Terms of the deal, which is expected to close in the second quarter, were not disclosed.

[RELATED: Sources: VMware Working On New vCloud Air High-Performance Computing Service]

vCloud Air is VMware's enterprise hybrid cloud offering. The company said in a statement that it has "evolved its business strategy to focus on providing hybrid and cross-cloud software and services. Given this evolution, VMware is transitioning vCloud Air U.S. and European data centers, customer operations, and customer success teams to OVH."
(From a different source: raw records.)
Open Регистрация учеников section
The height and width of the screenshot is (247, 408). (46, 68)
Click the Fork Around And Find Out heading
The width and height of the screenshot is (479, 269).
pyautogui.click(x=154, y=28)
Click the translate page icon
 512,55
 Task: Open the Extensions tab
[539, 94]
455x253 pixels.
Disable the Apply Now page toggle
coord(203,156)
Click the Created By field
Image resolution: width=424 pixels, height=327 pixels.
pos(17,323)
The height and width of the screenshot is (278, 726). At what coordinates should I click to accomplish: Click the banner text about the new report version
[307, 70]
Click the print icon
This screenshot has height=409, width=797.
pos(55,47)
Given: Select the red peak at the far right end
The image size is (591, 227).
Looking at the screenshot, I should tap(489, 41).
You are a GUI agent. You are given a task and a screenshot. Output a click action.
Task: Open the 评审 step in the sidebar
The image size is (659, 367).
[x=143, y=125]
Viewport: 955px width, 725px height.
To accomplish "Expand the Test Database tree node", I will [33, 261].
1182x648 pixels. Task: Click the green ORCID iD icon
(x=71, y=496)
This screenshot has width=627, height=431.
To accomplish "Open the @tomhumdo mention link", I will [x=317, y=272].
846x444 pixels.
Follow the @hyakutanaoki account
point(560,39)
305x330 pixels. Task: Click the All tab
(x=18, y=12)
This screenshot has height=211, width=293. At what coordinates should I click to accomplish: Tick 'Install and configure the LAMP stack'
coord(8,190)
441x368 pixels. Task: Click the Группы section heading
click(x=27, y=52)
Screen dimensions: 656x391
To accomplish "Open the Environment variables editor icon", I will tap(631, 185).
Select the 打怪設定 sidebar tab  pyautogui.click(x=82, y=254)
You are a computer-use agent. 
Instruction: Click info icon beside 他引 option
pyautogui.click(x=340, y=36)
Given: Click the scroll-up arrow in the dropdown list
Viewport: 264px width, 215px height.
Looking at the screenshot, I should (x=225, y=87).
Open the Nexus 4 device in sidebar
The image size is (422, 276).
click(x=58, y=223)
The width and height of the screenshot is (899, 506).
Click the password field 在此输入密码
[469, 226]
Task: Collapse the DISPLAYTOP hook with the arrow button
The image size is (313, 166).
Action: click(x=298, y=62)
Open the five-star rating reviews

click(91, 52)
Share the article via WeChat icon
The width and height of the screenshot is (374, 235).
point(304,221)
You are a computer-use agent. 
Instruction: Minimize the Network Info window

Rob Steele, a systems engineer with Cincinnati-based RoundTower Technologies, a large solution provider that works with VMware, said partners struggled to make sense of vCloud Air and often felt locked into the service unnecessarily. "It's better for the VMware core business" to sell vCloud Air," he said. "They're competing with themselves by having it. They've partnered with Amazon, I don't think it was producing a lot, and by having their own [cloud service], it was a direct competitor from an AWS standpoint. This lets AWS know they're getting out of the cloud business. It helps them have true hybrid cloud with any provider and no vendor lock-in from a software perspective."

"The day they acquired Virtustream was the death knell for vCloud Air," added the the data center chief at a large solution provider that works with VMware, and who asked to remain anonymous. "The whole vCloud Air thing (which was formally launched four years ago) was an effort to appease the board of directors. The board wanted to be in the cloud. I, for one, told them 'Don't do this. It's a race to the bottom. Sell picks and shovels, don't get involved in the gold mining.' I guess they thought they could always sell it. They kept saying there weren't enough globally distributed, tier-one service providers that had VMware, and they thought they were losing the cloud race to Microsoft. There just wasn't enough business there to justify doing what they did."

VMware did not comment Tuesday morning when contacted by CRN. Rather, it deferred to a conference call planned for later in the day.

VMware built a network of more than 4,400 vCloud Air service providers, but sales of the vCloud service, which started under the name vCloud Hybrid Service, were hit hard by the rise of Amazon Web Services.

VMware parent EMC fired its own shot at vCloud Air with its $1.2 billion acquisition of the mission-critical cloud services firm Virtustream in 2015.

Last October, VMware signed a strategic partnership that enables VMware users to move workloads to the AWS public cloud. The AWS VMware services, which will roll out midyear, is a sharp turnabout from VMware CEO Pat Gelsinger's plea to partners four years ago not to let any workloads go to AWS. In fact, at that time, Gelsinger told partners that if "a workload goes to Amazon, you lose, and we have lost forever."


VMware began backing off vCloud Air within months of EMC's acquisition of Virtustream, sources told CRN at the time, although VMware said it would continue to operate vCloud Air while partnering closely with Virtustream.

VMware also offers VMware Services on IBM Cloud, as well as VMware Cloud Foundation, a unified software-defined data center cloud management platform, which is available through IBM, OVH and others.

After the acquisition closes, OVH will operate vCloud Air as "vCloud Air Powered by OVH," will continue to use VMware cloud technology, and will partner with VMware on go-to-market strategy and customer support.

"It's kind of blah, really," a top exec at a large solution provider that works with VMware said of vCloud Air, and who also request anonymity. "It's obvious why they're selling it; It's not getting any traction. They're aligning themselves with Amazon, and that kind of cannibalizes their own solution."